Enfin, dans les décisions du 5 juin 2026 relatives à l’accès aux données personnelles détenues par le ministre de l’intérieur, la formation spécialisée du Conseil d’État a précisé les conditions dans lesquelles la Commission nationale de l’informatique et des libertés (CNIL) peut constater que des données à caractère personnel « sont inexactes, incomplètes, équivoques ou périmées, ou dont la collecte, l’utilisation, la communication ou la conservation est interdite » et en informer le requérant sans faire état des éléments protégés par le secret (CE, formation spécialisée, 5 juin 2026, n° 509264 ; CE, formation spécialisée, 5 juin 2026, n° 511105). Ces décisions, qui renforcent le contrôle juridictionnel sur le traitement des données personnelles, confirment l’office protecteur du juge administratif en la matière.

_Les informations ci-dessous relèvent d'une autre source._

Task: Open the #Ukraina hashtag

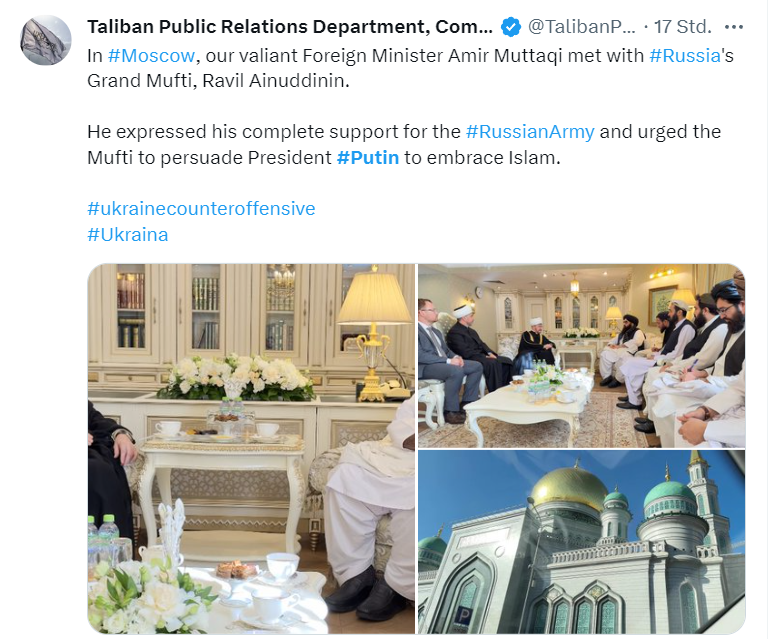Action: [128, 235]
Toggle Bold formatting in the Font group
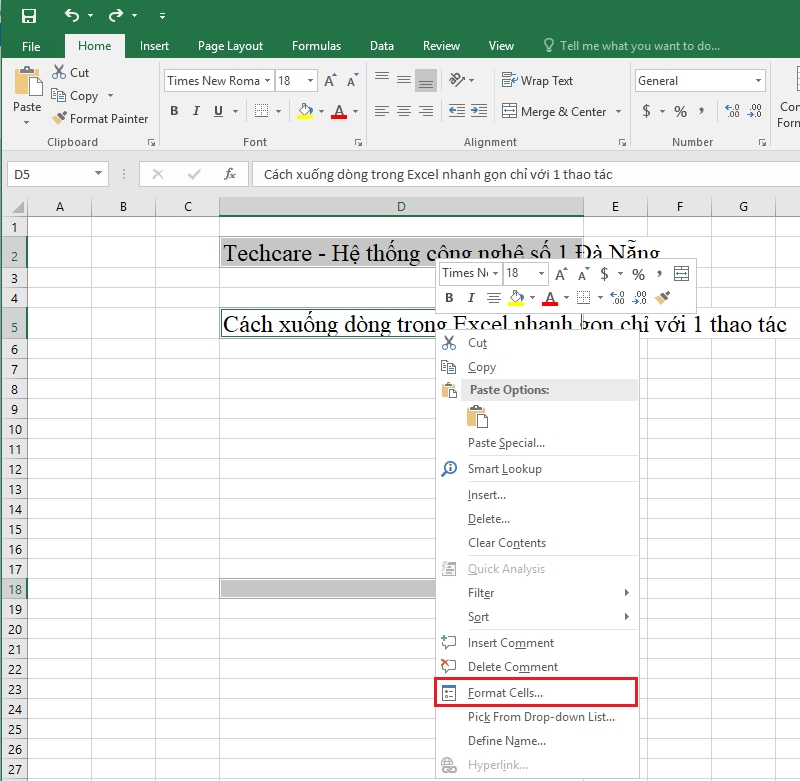Image resolution: width=800 pixels, height=781 pixels. tap(174, 111)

La combinaison de ces jurisprudences dessine les contours d’une obligation positive de l’État de protéger les avocats dont l’exercice professionnel, dans le domaine du droit des étrangers, les expose à des risques particuliers. Cette obligation se décline sur trois plans : la répression pénale des atteintes constituées (dont l’affaire Tegnér est la première illustration significative), la protection des données personnelles par la CNIL et le juge administratif, et la garantie du secret professionnel comme condition de l’exercice effectif des droits de la défense.

Conclusion

L’affaire Tegnér, au-delà de son retentissement médiatique, illustre une mutation profonde du droit de la protection des avocats. À la protection classique du secret professionnel, héritée de l’article 66-5 de la loi du 31 décembre 1971, s’ajoute désormais une protection fondée sur la sécurité personnelle des auxiliaires de justice, que le législateur a consacrée par le délit de mise en danger par divulgation de données personnelles de l’article 223-1-1 du code pénal et que le juge administratif conforte par son contrôle exigeant du traitement des données personnelles et de la proportionnalité des atteintes à la liberté d’exercice de la profession.

La crainte d’une « jurisprudence Tegnér », exprimée par certains commentateurs, doit être ramenée à sa juste mesure : ce n’est pas la liberté d’expression qui est menacée par cette condamnation, mais la liberté d’intimider et de mettre en danger ceux qui exercent la mission constitutionnelle de défense. La distinction est essentielle et le juge, tant pénal qu’administratif, dispose des outils pour la garantir. La protection des avocats spécialisés en droit des étrangers constitue, en définitive, la condition même de l’accès effectif des justiciables étrangers à un recours juridictionnel, droit fondamental dont le juge administratif est le gardien.